It's Hemp, Not Weed
For some time there’s been a split in the marijuana advocate community. The same split is evidenced in laws and regulations about marijuana. At issue is the difference between hemp and “weed.” Hemp is a version of the marijuana plant used in industry for its strong fibers. It also has potential as a source for both healthy cooking oil and for bio-energy production. Importantly, it does not contain enough THC to make it worth smoking.
Contrast this with marijuana sold for medical or recreational use. Here the level of THC and related compounds is in demand, both on a percentage basis (stronger = better) and for the mix of chemicals that shapes the high. The question that has recently been answered by genomic analysis is just what makes the two forms of the plant so different.

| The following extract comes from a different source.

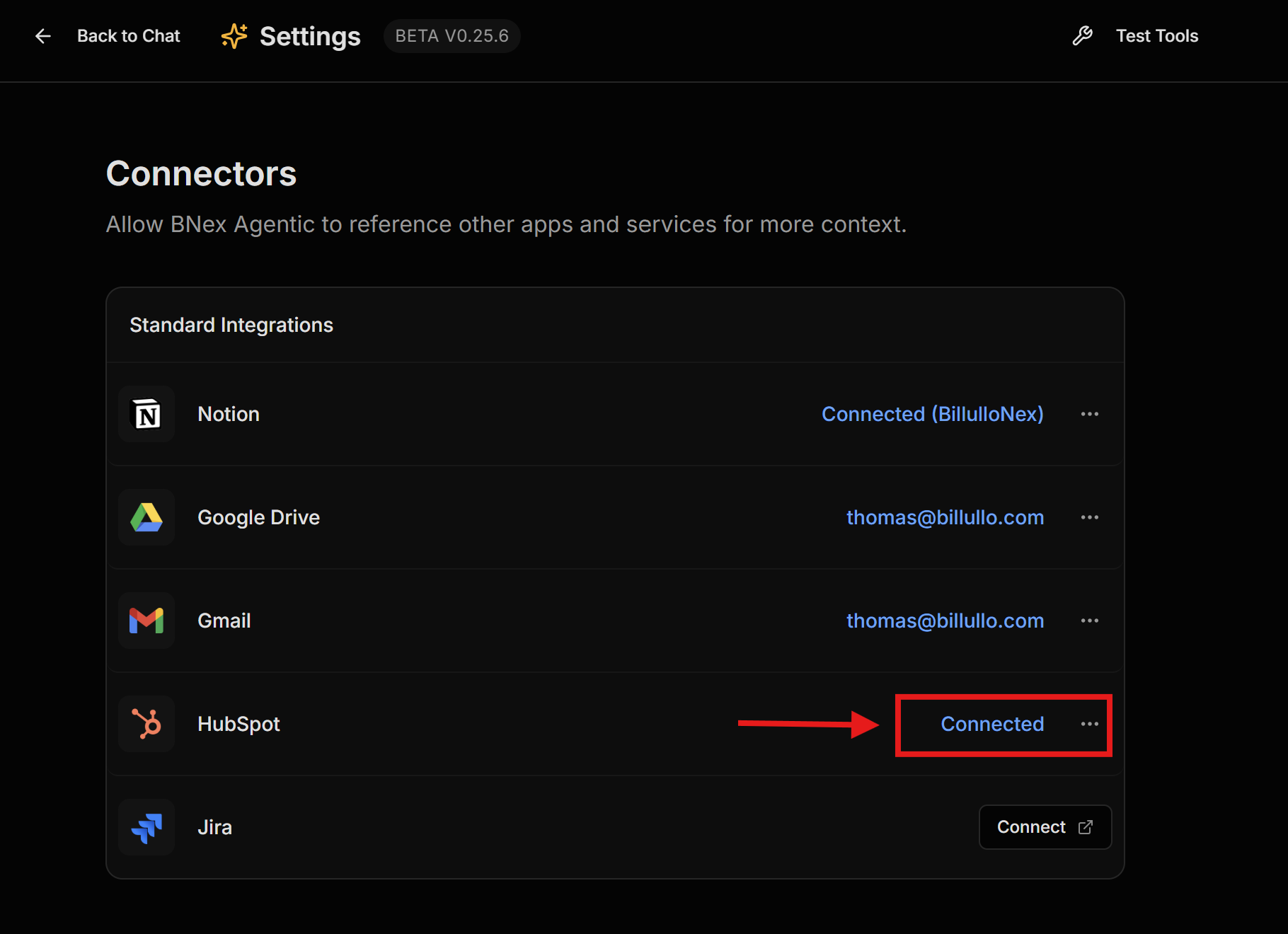1288x934 pixels.
Task: Click the back arrow icon
Action: (43, 36)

In a report out of Genome Biology (available as a preprint), geneticists have determined that a single gene is blocked in the hemp version, but not in the other. It also points out how long ago selective breeding changed the plant from a fiber producing wonder into a recreational drug.

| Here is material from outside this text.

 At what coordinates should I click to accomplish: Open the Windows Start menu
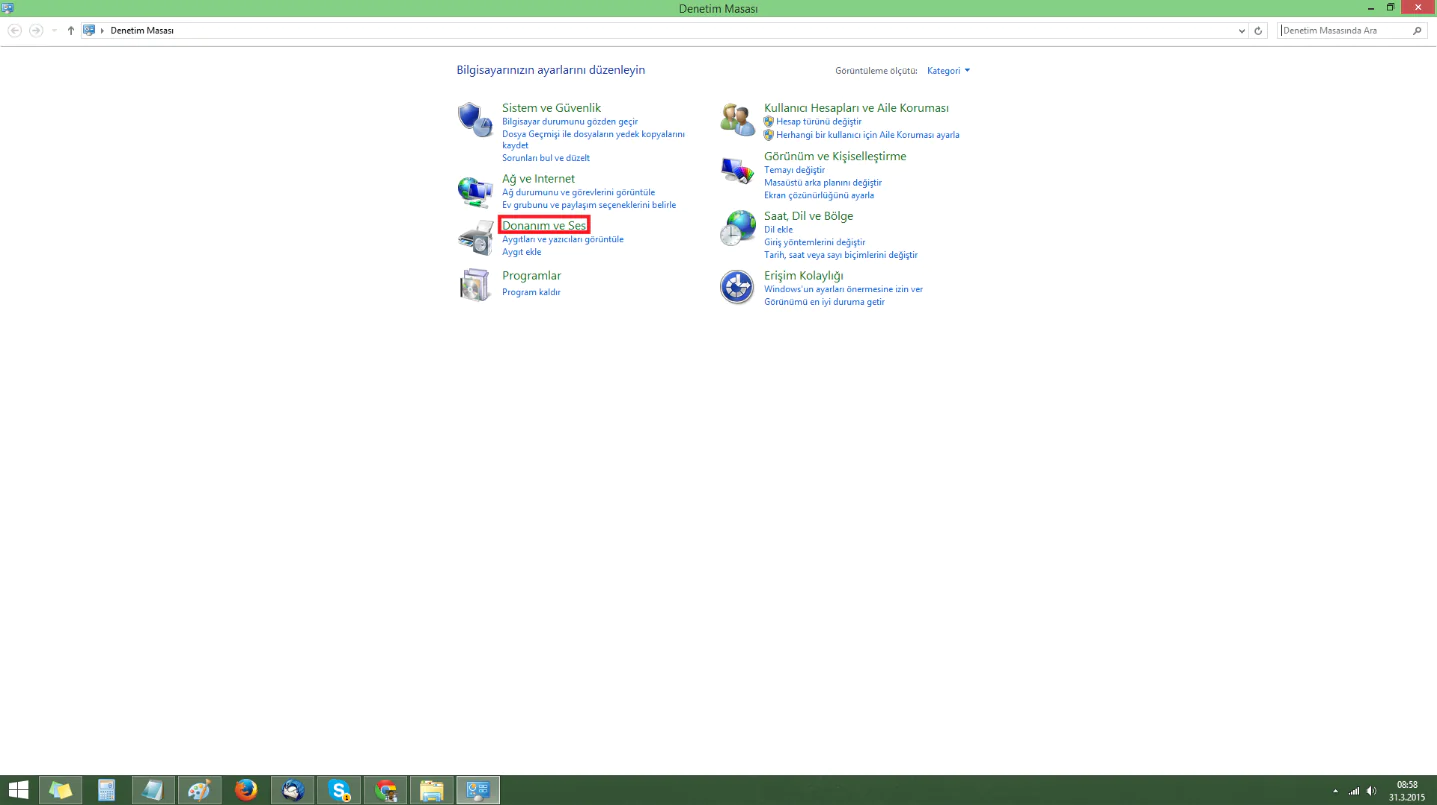pos(17,790)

The gene involved switches on an enzyme (in hemp) that removes a precursor of THC in the biological pathway. Furthermore another gene is switched on in the plants that produce THC which isn’t in the hemp version.
The two varieties compared were Purple Kush and Finola (a plant grown for fibers). The interesting thing is that the genetic variation gives some additional ammunition for those who wish to allow full rights for hemp cultivation without restriction – after all, there is clearly a genetic difference. This demonstrates you can’t simply change hemp to a smokable form, something advocates have known for a long time.
This new discovery also opens up the possibility of direct genetic manipulation of the plant to either increase the amount of THC produced or block it entirely.